There is a sharp contrast between mining on Earth, where companies have to comply with national and local legislation in order to be given permission to extract minerals, and space mining, where there is a notable lack of clear legislation on the issue. While individual countries such as the US and Luxembourg are adopting space mining laws, these generally apply to companies operating within their borders, rendering them almost useless in space, where national governments have very little authority. The UN’s 1967 Outer Space Treaty remains vague and outdated.
“Who has jurisdiction over what happens out there?” says Dempster when asked about the legal implications of space mining. “Who enforces the law? These are the questions that are, at the moment, pretty much unanswered.
“It is going to be the Wild West until the laws are tested.”

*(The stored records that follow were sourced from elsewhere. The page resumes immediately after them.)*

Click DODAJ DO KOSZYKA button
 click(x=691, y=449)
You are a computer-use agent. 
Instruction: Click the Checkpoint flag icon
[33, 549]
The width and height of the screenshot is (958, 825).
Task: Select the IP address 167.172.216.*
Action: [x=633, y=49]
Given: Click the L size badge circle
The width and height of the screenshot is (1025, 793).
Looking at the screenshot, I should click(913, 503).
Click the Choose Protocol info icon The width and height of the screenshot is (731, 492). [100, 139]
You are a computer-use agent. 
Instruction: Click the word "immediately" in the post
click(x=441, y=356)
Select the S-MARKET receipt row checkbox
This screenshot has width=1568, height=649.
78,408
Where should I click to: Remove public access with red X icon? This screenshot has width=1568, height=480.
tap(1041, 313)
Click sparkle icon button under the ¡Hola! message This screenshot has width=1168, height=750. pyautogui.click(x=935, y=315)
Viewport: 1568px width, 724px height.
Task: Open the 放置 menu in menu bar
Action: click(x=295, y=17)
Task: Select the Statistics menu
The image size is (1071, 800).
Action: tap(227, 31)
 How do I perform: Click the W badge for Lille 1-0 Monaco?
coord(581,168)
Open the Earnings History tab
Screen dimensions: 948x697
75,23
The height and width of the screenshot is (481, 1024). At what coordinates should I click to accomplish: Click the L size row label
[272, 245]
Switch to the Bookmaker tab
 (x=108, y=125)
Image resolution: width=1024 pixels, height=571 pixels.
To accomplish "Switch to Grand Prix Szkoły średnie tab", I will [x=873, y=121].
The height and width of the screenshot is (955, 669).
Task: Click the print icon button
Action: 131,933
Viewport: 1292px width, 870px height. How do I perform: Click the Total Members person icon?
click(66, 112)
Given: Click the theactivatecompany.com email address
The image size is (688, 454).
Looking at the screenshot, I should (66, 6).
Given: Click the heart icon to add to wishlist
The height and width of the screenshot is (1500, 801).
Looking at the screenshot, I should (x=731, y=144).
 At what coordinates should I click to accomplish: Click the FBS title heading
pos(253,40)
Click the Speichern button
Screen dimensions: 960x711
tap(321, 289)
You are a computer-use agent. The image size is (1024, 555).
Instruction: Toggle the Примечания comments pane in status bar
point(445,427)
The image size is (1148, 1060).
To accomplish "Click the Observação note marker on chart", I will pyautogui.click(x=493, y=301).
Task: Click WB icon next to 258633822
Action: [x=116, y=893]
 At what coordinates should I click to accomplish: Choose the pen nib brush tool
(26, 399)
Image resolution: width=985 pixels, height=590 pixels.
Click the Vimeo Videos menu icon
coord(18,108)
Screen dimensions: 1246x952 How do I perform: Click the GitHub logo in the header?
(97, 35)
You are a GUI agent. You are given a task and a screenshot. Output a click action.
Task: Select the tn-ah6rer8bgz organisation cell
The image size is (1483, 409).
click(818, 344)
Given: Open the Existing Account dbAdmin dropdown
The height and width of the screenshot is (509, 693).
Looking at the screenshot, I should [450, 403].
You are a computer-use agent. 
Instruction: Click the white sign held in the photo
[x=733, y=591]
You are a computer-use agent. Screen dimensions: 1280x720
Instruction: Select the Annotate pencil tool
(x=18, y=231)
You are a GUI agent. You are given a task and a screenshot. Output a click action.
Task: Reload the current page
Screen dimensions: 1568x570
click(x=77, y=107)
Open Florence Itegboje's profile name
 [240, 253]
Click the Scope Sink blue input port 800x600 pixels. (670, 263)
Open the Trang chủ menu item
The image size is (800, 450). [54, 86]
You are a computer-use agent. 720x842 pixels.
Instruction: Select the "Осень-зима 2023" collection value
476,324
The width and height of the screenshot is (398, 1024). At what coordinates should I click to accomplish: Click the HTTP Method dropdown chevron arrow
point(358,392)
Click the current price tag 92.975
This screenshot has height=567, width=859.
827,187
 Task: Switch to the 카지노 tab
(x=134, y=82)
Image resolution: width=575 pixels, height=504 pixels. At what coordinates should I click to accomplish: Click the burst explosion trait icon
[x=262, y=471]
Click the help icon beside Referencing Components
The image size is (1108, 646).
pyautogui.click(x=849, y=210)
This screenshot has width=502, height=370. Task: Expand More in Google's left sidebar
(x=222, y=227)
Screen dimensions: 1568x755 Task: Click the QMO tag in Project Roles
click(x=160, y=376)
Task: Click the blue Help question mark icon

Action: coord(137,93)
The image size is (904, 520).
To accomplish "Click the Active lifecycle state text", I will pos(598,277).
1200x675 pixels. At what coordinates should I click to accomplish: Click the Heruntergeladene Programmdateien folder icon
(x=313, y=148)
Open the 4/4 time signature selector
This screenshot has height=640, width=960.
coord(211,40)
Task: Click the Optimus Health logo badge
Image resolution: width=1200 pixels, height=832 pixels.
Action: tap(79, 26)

Without strong legislation in place, the mineral wealth of space could have a potentially destabilising impact on the Earth’s economy. The prohibitively high cost of launching vessels into space and mining minerals for use means that this new gold rush will be one contested by individuals and companies already among Earth’s financial and political elite.
However, there is time for the world’s decision-makers to draft the necessary legislation, as Dempster predicts that simply proving the effectiveness of space mining technology, let alone rolling it out across the stars, is a decade and many challenges away.
“I think a lot of the technology will be proven in ten years,” he says. “When people say, ‘How long is it going to take to be doing an off-Earth mining operation?’ which everyone always asks, the answer is decades rather than years.”